Schritt 2: Eure Ausgaben
Der nächste Schritt ist die Analyse deiner Ausgaben. Auch hier unterscheiden wir zwischen festen und variablen Ausgaben:
- Feste Ausgaben: Hierzu zählen Miete, Strom, Versicherungen und andere regelmäßige Zahlungen. Diese Kosten sind fest einzuplanen.
- Variable Ausgaben: Dazu gehören Lebensmittel, Freizeitaktivitäten oder Shopping. Diese variablen Kosten sind flexibler, aber oft auch schwieriger zu kontrollieren.
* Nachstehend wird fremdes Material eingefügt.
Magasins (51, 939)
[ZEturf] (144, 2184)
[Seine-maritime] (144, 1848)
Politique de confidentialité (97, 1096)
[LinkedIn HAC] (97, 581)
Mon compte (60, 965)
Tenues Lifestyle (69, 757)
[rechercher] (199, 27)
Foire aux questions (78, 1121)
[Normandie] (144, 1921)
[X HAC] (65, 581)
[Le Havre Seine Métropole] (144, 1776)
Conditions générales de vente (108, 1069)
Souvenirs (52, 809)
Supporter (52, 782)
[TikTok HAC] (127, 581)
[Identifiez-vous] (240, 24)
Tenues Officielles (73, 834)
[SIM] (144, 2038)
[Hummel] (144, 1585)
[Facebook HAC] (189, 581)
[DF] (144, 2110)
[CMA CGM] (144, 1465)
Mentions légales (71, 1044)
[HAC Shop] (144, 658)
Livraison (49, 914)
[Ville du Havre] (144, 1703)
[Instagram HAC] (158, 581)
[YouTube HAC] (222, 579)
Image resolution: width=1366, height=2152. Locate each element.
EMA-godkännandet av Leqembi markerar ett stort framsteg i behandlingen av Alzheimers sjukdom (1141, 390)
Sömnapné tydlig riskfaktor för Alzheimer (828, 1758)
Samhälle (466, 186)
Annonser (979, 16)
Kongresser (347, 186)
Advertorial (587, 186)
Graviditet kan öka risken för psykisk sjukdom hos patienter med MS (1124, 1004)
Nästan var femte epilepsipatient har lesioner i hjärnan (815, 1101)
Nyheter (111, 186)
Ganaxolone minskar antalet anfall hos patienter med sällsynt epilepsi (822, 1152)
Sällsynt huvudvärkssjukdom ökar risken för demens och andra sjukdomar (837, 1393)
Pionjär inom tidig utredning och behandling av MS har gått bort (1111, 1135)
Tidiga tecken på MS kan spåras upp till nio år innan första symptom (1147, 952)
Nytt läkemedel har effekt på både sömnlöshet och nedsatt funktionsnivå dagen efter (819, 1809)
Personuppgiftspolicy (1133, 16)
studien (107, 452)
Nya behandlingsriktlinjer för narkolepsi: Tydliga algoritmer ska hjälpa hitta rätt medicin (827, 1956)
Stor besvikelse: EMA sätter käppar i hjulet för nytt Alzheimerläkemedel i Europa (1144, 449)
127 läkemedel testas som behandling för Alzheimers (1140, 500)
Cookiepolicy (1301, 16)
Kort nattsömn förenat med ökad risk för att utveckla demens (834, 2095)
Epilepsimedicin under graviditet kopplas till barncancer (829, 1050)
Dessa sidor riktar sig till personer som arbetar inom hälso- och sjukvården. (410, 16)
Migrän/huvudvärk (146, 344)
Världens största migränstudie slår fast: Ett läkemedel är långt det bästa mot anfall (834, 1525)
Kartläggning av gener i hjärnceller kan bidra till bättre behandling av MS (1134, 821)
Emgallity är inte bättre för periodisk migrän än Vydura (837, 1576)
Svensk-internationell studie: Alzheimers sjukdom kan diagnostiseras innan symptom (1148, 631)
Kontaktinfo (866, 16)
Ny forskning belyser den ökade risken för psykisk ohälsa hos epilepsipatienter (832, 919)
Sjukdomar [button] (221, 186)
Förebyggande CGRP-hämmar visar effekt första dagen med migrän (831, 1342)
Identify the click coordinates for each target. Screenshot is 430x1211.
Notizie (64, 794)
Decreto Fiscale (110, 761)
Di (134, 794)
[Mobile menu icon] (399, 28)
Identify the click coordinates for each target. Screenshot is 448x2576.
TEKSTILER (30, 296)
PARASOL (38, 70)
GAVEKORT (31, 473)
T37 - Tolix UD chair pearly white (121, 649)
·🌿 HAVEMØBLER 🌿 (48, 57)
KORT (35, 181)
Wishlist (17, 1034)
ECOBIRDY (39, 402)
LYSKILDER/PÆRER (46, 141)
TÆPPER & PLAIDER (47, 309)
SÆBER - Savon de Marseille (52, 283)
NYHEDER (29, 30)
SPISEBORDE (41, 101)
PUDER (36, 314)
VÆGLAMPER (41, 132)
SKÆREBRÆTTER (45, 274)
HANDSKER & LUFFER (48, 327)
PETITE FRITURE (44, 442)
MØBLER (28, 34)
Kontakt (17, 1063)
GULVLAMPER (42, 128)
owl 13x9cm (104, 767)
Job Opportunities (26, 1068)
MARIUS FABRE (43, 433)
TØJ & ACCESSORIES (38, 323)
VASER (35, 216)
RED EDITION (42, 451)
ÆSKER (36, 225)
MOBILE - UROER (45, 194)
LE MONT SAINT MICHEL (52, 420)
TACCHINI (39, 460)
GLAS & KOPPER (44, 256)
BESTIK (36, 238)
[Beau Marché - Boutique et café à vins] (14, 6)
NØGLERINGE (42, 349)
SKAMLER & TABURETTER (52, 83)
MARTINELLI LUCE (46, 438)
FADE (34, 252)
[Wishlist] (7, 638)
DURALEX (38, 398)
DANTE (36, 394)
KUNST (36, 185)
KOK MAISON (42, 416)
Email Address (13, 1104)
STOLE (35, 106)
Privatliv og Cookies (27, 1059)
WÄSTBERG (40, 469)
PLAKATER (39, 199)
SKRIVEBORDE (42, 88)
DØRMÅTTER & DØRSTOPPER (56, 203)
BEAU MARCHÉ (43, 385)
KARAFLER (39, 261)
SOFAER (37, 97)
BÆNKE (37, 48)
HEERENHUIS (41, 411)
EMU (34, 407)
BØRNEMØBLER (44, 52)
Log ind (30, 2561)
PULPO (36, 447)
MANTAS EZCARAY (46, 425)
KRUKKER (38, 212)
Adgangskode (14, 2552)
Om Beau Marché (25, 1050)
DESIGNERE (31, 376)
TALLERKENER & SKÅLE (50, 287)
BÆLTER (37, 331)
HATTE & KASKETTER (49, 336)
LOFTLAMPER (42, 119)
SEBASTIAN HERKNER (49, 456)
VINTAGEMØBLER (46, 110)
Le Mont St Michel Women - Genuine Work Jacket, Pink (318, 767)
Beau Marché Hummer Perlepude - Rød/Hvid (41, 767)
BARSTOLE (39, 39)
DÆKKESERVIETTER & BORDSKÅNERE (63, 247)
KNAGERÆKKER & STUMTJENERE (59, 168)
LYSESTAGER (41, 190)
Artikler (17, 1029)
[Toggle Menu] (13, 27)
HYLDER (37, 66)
Ein bewährter Tipp ist, sich ein Wochenbudget zu setzen, um diese variablen Ausgaben besser im Blick zu haben.
Schritt 3: Die Übersicht
Nachdem du deine Einnahmen und Ausgaben kategorisiert hast, erstelle eine einfache Übersicht. Dies hilft dir, unnötige Kosten zu identifizieren und bewusst zu reduzieren, um mehr Geld für Sparziele oder besondere Wünsche zur Verfügung zu haben. Nutze Farben, um den Überblick zu erleichtern:
- Grün: Notwendige Ausgaben, die bleiben müssen (z.B. Miete, Strom).
- Gelb: Ausgaben, die man hinterfragen kann (z.B. Abos, Zusatzversicherungen).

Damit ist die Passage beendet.